Chloé Robichaud : Je la comprends, la question, elle est excellente et je me moquais amicalement de «vous» (NDLR : journalistes). Parfois je trouve qu’à trop vouloir mettre la place des femmes à l’avant-plan, on finit par juste parler de ça…
Depuis les cinq dernières années, on doit t’en parler moins, y’a comme un changement…
Chloé Robichaud : Je dirais deux ans… Tu vois, si on regarde les films qui ont fonctionné le mieux au Québec même dans les deux-trois dernières années, en salles ou en festivals, à l’international, c’est beaucoup des femmes derrière, et je me réjouis, c’est vrai que ça a changé. Quand j’ai commencé il y a 10 ans, on n’était pas nombreuses à avoir accès à des gros budgets — et faut pas oublier toutes celles qui sont venues avant moi, qui ont été vraiment importantes — mais c’est vrai qu’on n’était pas nombreuses, donc c’est normal qu’on m’en parle.
Tu as écrit le scénario de Les jours heureux. Comment t’est venue l’idée ?
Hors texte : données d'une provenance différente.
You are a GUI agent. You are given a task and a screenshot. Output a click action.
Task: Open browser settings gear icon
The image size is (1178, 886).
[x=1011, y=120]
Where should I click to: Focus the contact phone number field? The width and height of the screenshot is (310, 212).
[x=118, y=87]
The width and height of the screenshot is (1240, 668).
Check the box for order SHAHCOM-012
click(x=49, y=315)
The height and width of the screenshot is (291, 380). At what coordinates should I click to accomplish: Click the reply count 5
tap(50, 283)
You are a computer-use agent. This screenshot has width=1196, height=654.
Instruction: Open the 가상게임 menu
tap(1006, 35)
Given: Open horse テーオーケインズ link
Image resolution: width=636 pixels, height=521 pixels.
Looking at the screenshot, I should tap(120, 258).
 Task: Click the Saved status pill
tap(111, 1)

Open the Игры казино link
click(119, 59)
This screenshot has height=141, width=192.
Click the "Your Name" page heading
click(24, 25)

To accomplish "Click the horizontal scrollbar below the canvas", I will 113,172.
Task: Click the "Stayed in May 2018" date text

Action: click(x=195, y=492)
Chloé Robichaud : En premier, c’est le personnage qui m’a apparu. Je trouvais ça fort d’avoir une femme sur un podium devant 60 musiciens. J’aime placer des femmes dans des positions où l’on n’est pas habitué de les voir, des positions dites de pouvoir. J’aime jouer avec ces représentations et montrer de nouveaux modèles à l’écran.
Tu as dédié le film à tes enfants. Comment s’est passée la conciliation travail-famille ?
Chloé Robichaud : Mes deux enfants avaient sept mois quand j’ai tourné… Bien sûr, on s’était préparées, mais le timing on ne le choisit pas tout le temps au cinéma : quand t’as l’argent du financement, faut que tu tournes ! J’ai eu beaucoup d’aide, ma blonde, la famille. Étrangement, même si je croyais que j’allais être fatiguée, je n’ai jamais été aussi énergique. C’est cliché ce que je vais dire, mais ça me donnait une force. Je me disais : « Là je suis en train de manquer un moment de la vie de mes enfants, il faut que ça vaille la peine ! » Ça a été six ans d’écriture, ce film-là, beaucoup de travail sur moi-même et je pense que tout ça m’est bénéfique dans mon rôle de mère et j’ai réalisé, au final, que je l’avais fait aussi pour eux.
INFOS | Les Jours heureux, de Chloé Robichaud, en salle dès le 20 octobre.